→ **WHAT THIS TASK INVOLVES**:
Answer these questions about the passage on COCOMO.
(a) How many software projects did Boehm begin by analyzing?
(b) What systems typify the semidetached mode?
(c) What does the Basic level use to determine the effort and schedule?

→ **PASSAGE GIVEN**:
Ads
  

COCOMO : A Regression Model

COCOMO : A Regression Model

The COnstructive COst MOdel (COCOMO) is perhaps the most extensively used estimating technique. It is a regression-based model developed by Dr. Barry W. Boehm when he was at TRW in the early 1970s. He began by analyzing 63 software projects of various types. The projects were observed for actual size (LOC), actual effort expended, and actual schedule duration. Regression analysis was then used to develop exponential equations that best explain the relationship between the scattered data points.

Regression Models in General

A regression model is derived from a statistical interpretation of historical data to describe a mean or "typical" relationship between variables.

Definitions:

Regression analysis is:

●  The use of regression to make quantitative predictions of one variable from the values of another.

●  A statistical technique used to find relationships between variables for the purpose of predicting future values.

●  Procedures for finding the mathematical function that best describes the relationship between a dependent variable and one or more independent variables. In linear regression, the relationship is constrained to be a straight line, and least-squares analysis is used to determine the best fit.

Linear models are: Statistical models in which the value of a parameter for a given value of a factor is assumed to be equal to a + bx, where a and b are constants. The models predict a linear regression.

In many regression, the dependent variable is considered to depend on more than a single independent variable.

Figure (a) shows a scattergram on the left and an attempt at fitting a line through the data points on the right. In this example, cavities are expected to increase with grams of sugar consumed.

Scatter Plot, Fitted Line

COCOMO Modes

Boehm plotted his observed 63 projects, but because of the amount of scatter in the data, he developed many equations in an attempt to fit a line for use in future predictions, as illustrated in Figure (b). The technique that he used, and his advice to those who want to repeat the experiment, is to keep the equation simple and then apply additional explanatory factors later. Complex statistics at this point will not gain much because the data is normally noisy anyway.

Boehms Original 63 Projects

COCOMO refers to three modes, which categorize the complication of the system and the development environmqent (see Table 1).

Organic

The organic mode is typified by systems such as payroll, inventory, and scientific calculation. Other characterizations are that the project team is small, little innovation is required, constraints and deadlines are few, and the development environment is stable.

Semidetached

The semidetached mode is typified by utility systems such as compilers, database systems, and editors. Other characterizations are that the project team is medium-size, some innovation is required, constraints and deadlines are moderate, and the development environment is somewhat fluid.

Embedded

The embedded mode is typified by real-time systems such as those for air traffic control, ATMs, or weapon systems. Other characterizations are that the project team is large, a great deal of innovation is required, constraints and deadlines are tight, and the development environment consists of many complex interfaces, including those with hardware and with customers.

COCOMO Levels

Three levels of detail allow the user to achieve greater accuracy with each consecutive level.

Basic

This level uses only size and mode to determine the effort and schedule. It is useful for fast, rough estimates of small to medium-size projects.

→ **DATA LINES**:

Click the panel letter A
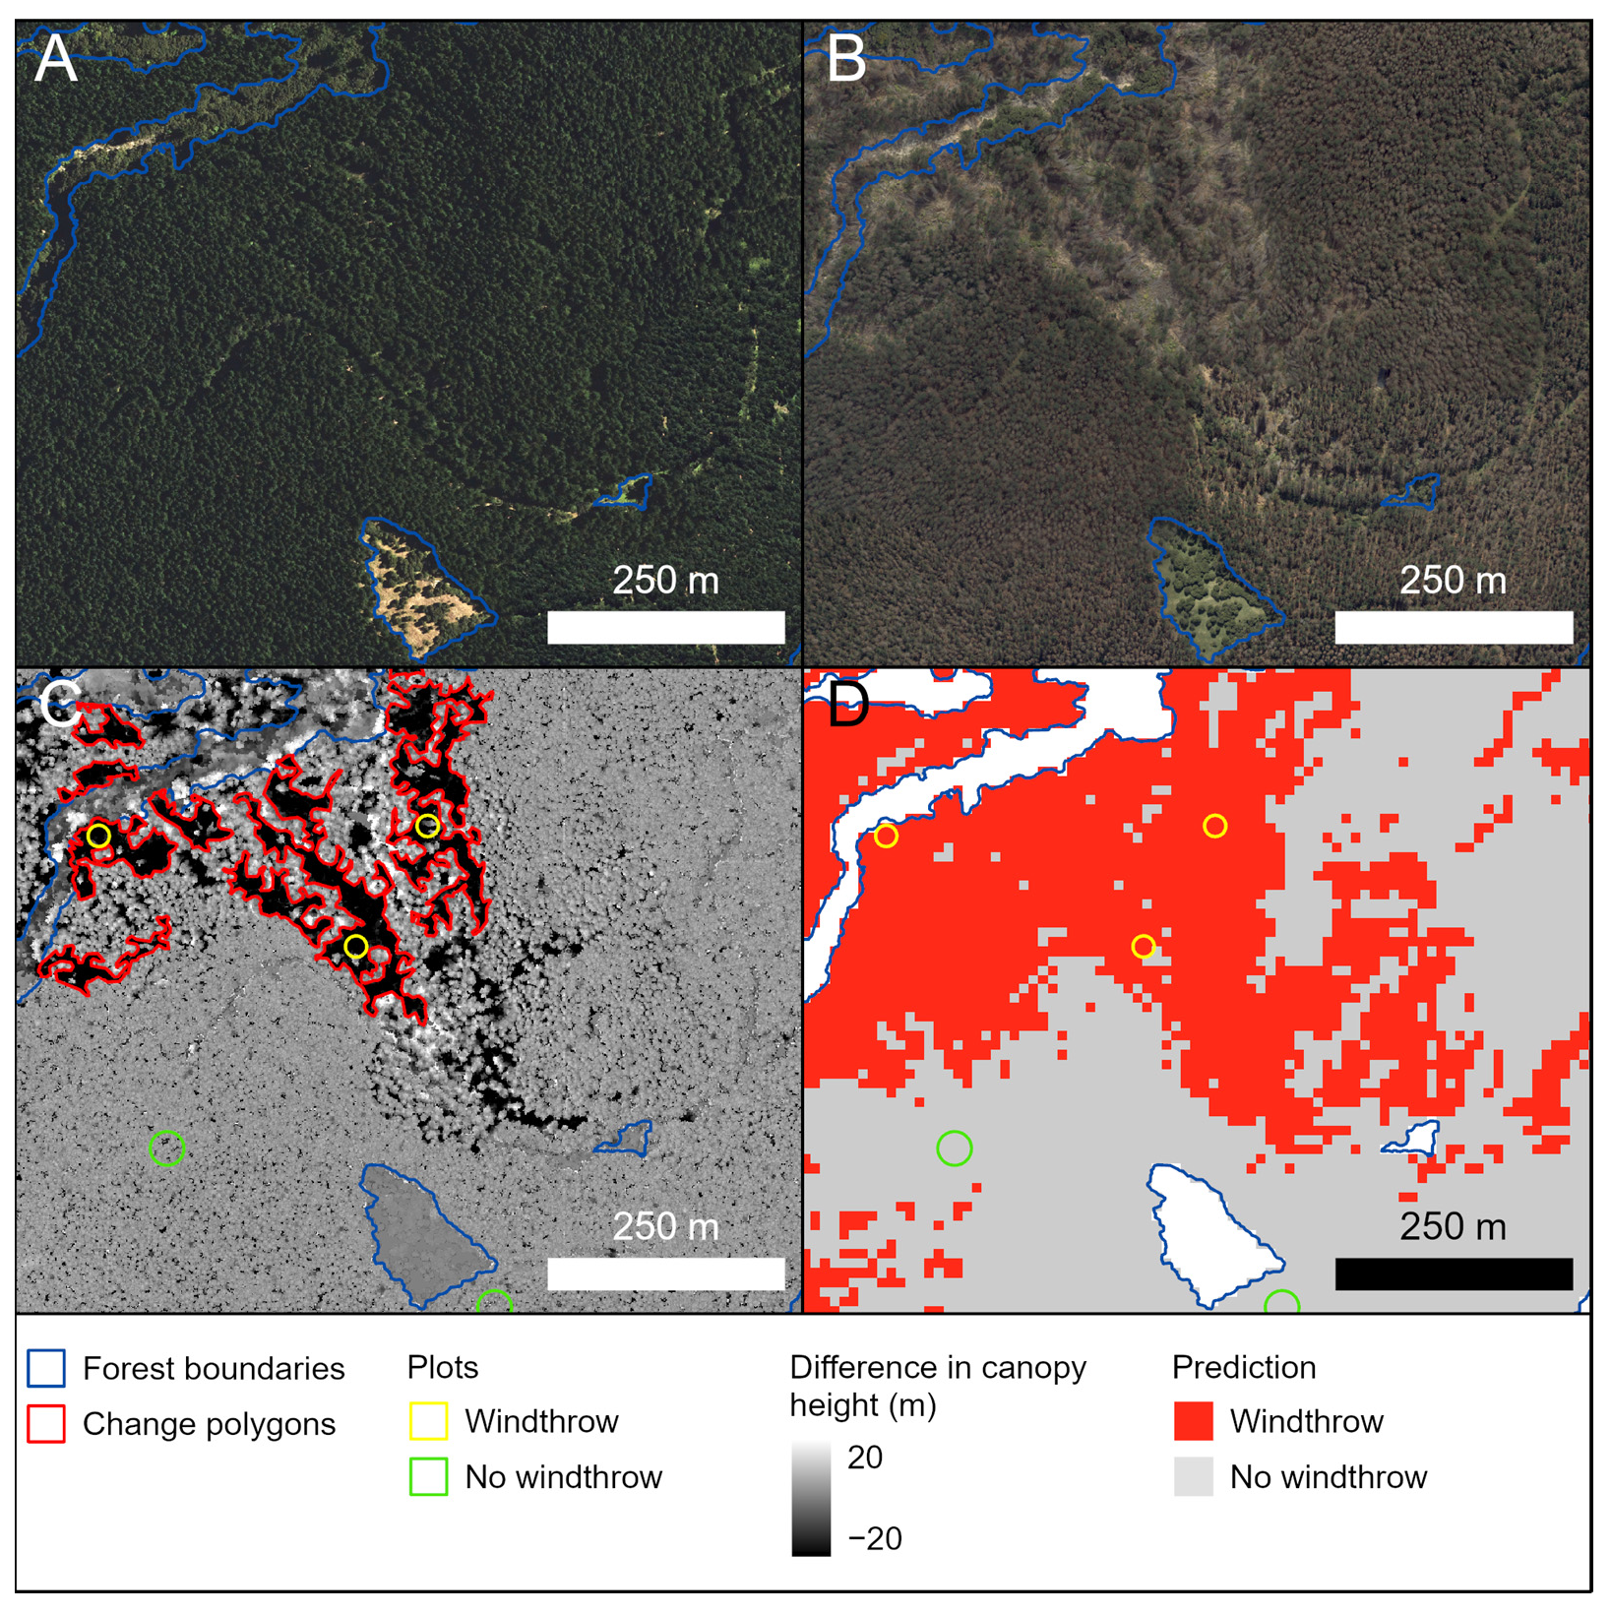pyautogui.click(x=55, y=59)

→ **EXERCISE RESPONSE**:
(a) 63
(b) Utility systems such as compilers, database systems, and editors
(c) Only size and mode